### Exercise aim:
The stretch from the line with "Open the Калькулятор tab" through the line with "The width and height of the screenshot is (392, 696)." in the records below: write it out exactly, and nothing else.

### Records for this exercise:
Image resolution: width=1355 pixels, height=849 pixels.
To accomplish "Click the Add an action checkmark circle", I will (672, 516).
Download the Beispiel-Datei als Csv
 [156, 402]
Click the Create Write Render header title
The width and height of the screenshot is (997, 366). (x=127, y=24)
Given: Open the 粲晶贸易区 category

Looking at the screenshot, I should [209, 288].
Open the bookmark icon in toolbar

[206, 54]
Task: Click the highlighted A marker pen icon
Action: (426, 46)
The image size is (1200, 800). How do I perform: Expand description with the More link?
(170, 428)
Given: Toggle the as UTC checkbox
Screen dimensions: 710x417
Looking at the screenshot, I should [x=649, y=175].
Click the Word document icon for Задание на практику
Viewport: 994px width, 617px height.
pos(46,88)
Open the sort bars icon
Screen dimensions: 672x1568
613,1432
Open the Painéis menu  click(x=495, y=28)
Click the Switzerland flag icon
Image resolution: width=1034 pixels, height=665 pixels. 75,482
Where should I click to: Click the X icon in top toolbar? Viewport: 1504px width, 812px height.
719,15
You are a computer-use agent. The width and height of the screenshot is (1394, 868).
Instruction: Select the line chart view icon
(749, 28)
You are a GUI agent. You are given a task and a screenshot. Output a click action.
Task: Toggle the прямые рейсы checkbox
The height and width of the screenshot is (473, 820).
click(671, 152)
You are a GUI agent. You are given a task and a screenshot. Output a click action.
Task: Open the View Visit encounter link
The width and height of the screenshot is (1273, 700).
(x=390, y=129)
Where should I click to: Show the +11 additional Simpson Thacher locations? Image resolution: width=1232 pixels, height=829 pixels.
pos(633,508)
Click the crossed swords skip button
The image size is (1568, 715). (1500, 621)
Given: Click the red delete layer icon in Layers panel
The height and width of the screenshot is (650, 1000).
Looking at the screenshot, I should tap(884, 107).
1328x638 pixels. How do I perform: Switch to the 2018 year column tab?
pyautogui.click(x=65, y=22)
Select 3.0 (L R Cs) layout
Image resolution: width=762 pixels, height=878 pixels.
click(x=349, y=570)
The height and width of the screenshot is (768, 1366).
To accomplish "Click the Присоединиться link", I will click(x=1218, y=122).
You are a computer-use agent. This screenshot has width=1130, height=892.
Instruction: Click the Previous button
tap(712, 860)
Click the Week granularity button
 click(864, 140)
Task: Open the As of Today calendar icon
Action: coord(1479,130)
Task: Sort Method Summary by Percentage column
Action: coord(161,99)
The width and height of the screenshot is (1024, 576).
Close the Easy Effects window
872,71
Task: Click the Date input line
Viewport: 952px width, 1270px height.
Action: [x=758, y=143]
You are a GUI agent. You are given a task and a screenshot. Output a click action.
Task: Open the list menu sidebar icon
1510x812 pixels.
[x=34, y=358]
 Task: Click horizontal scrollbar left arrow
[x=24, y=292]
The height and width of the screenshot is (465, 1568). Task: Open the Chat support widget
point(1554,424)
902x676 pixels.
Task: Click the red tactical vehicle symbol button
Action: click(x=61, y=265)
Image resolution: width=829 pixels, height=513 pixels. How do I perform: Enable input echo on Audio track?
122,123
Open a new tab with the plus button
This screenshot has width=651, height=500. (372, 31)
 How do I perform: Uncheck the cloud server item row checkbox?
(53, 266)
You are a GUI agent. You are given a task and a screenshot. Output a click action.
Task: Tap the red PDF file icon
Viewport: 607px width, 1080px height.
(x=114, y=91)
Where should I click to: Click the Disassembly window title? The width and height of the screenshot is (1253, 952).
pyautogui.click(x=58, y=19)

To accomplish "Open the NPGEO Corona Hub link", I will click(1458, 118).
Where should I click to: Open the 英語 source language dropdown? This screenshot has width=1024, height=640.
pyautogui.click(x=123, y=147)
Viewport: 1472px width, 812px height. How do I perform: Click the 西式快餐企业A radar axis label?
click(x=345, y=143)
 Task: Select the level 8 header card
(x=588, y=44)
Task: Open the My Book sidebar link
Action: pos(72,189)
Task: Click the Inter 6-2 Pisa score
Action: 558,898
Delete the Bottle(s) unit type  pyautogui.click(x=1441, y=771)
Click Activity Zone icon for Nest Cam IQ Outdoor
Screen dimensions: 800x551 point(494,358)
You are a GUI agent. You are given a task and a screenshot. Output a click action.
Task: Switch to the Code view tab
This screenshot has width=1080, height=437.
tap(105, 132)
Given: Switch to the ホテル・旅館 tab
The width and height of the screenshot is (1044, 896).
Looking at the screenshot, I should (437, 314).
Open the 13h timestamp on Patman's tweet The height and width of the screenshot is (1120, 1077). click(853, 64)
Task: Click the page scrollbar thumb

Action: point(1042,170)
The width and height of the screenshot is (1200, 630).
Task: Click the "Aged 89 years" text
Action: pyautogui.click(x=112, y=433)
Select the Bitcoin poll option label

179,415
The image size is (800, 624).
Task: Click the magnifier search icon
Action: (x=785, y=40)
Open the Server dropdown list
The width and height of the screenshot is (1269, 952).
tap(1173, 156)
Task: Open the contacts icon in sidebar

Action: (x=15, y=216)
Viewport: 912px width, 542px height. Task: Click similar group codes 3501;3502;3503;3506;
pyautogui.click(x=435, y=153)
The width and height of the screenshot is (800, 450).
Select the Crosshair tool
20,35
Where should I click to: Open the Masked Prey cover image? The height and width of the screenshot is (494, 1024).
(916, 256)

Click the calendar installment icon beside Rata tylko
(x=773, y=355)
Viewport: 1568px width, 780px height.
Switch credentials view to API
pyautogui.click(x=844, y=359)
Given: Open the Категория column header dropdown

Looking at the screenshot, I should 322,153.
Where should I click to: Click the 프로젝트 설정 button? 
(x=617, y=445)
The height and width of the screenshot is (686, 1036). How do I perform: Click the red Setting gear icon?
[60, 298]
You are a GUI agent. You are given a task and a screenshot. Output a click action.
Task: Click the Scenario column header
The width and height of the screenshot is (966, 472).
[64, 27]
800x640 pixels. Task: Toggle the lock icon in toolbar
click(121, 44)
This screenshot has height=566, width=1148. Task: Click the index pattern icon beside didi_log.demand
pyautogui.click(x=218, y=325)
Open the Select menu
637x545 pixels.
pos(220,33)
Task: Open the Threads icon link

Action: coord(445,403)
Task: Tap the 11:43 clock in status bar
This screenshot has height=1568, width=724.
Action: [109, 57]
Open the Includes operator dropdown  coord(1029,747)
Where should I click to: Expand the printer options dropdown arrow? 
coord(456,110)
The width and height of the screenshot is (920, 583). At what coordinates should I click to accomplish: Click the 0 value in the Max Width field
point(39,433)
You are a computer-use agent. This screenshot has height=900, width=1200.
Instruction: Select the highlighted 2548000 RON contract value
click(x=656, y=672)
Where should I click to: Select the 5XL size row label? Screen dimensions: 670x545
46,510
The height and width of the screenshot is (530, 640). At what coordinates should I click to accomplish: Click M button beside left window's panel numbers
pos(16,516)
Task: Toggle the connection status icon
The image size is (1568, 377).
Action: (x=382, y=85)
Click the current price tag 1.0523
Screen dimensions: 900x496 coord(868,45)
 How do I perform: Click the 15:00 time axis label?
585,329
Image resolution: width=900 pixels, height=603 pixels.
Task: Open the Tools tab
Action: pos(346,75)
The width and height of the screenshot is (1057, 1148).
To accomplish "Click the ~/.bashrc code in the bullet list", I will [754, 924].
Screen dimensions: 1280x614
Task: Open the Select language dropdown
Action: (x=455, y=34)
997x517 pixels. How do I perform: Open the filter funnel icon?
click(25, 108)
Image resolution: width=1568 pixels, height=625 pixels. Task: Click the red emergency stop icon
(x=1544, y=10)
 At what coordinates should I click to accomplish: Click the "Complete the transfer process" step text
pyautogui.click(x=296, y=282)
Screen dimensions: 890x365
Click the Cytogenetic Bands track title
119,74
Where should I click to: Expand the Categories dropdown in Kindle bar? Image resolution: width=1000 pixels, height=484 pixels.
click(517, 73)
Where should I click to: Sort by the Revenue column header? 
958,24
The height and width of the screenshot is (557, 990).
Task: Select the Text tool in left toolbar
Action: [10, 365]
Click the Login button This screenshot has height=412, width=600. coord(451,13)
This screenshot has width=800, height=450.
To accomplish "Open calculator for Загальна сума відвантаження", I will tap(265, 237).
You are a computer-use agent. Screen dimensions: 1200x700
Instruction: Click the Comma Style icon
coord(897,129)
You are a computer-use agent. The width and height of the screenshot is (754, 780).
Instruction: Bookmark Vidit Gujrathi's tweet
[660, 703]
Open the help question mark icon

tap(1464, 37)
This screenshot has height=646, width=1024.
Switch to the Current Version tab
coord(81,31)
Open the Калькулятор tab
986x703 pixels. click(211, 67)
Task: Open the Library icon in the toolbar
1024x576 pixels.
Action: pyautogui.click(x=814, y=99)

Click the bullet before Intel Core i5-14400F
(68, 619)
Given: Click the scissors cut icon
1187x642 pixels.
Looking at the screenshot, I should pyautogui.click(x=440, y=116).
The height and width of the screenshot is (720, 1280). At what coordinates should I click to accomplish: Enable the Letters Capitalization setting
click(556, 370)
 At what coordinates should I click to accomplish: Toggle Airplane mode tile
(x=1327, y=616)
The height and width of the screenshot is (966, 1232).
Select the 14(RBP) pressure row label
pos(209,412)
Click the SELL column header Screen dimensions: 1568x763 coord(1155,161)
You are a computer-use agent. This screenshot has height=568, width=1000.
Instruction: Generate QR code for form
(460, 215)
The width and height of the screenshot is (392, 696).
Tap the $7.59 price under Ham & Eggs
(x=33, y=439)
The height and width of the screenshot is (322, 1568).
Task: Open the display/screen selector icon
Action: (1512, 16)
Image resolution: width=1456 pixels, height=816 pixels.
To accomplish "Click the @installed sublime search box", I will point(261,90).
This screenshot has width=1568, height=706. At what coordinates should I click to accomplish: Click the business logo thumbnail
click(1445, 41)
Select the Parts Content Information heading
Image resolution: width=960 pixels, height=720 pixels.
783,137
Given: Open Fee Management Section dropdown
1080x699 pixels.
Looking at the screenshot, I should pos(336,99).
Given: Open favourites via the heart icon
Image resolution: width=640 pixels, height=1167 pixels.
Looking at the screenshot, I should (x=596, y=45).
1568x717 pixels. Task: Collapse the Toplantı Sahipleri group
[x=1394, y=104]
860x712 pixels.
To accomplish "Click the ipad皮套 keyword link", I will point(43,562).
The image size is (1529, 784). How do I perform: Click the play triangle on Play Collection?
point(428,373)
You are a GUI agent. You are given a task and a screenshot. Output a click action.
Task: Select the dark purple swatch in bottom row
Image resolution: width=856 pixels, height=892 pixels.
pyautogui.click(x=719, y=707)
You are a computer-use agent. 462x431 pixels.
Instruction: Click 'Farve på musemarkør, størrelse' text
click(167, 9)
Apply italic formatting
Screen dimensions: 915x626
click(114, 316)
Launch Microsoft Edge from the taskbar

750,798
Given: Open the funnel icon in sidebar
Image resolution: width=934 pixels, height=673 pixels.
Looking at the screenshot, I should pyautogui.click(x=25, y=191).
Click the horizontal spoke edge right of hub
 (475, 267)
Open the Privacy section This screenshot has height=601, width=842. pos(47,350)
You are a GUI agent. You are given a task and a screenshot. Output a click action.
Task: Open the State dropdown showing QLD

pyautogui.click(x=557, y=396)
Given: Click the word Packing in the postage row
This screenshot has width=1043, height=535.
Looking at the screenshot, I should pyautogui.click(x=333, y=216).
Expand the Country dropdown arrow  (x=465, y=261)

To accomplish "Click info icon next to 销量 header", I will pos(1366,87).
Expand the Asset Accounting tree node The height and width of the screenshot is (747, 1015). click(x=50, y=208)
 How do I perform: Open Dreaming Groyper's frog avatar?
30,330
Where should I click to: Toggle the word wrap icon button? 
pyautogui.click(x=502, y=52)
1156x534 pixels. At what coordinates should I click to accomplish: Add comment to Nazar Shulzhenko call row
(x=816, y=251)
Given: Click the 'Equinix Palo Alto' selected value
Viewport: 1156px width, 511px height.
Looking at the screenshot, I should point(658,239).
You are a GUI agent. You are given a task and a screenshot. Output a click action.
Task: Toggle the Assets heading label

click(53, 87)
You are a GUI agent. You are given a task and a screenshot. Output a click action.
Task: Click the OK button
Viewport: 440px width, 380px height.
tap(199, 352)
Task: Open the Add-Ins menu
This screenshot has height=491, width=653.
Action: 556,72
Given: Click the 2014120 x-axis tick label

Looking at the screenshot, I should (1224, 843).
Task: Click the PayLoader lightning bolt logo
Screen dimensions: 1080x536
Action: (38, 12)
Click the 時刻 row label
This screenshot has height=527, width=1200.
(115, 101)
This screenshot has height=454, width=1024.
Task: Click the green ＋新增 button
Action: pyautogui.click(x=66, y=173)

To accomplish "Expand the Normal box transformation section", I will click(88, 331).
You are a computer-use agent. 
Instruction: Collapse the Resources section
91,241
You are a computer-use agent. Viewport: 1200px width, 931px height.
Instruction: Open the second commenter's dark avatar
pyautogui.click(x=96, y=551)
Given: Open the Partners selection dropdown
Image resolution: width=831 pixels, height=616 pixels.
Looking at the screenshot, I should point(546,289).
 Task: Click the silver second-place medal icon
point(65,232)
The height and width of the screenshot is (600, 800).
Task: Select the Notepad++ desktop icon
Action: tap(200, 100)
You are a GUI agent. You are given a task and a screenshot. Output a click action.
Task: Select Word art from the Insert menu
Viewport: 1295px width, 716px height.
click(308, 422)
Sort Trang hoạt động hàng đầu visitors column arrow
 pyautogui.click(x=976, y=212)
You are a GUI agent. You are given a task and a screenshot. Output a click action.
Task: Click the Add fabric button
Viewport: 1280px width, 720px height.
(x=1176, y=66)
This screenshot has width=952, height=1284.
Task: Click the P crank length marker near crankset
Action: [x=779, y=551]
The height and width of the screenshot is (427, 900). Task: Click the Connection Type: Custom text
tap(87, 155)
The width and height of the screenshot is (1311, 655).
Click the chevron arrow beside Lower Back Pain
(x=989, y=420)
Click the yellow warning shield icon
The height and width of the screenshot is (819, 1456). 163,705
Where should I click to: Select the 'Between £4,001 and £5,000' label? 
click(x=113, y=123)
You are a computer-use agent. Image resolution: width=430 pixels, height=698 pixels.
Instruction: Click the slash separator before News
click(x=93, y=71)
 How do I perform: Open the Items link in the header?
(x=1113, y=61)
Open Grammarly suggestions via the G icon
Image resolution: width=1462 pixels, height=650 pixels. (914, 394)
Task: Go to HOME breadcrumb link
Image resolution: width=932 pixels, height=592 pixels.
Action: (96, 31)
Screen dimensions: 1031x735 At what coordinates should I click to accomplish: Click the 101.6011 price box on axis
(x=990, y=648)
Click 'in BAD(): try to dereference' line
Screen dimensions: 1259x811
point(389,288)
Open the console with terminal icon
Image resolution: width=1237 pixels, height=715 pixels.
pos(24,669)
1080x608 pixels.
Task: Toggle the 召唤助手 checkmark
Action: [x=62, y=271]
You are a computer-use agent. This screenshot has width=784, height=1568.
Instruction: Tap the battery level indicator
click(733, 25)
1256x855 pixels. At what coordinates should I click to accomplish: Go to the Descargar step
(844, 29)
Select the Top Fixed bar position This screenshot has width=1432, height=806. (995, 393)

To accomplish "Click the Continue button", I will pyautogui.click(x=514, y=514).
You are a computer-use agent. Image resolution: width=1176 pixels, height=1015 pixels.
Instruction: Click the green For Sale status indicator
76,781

### Written response:
Open the Калькулятор tab
986x703 pixels. click(211, 67)
Task: Open the Library icon in the toolbar
1024x576 pixels.
Action: pyautogui.click(x=814, y=99)

Click the bullet before Intel Core i5-14400F
(68, 619)
Given: Click the scissors cut icon
1187x642 pixels.
Looking at the screenshot, I should pyautogui.click(x=440, y=116).
The height and width of the screenshot is (720, 1280). At what coordinates should I click to accomplish: Enable the Letters Capitalization setting
click(556, 370)
 At what coordinates should I click to accomplish: Toggle Airplane mode tile
(x=1327, y=616)
The height and width of the screenshot is (966, 1232).
Select the 14(RBP) pressure row label
pos(209,412)
Click the SELL column header Screen dimensions: 1568x763 coord(1155,161)
You are a computer-use agent. This screenshot has height=568, width=1000.
Instruction: Generate QR code for form
(460, 215)
The width and height of the screenshot is (392, 696).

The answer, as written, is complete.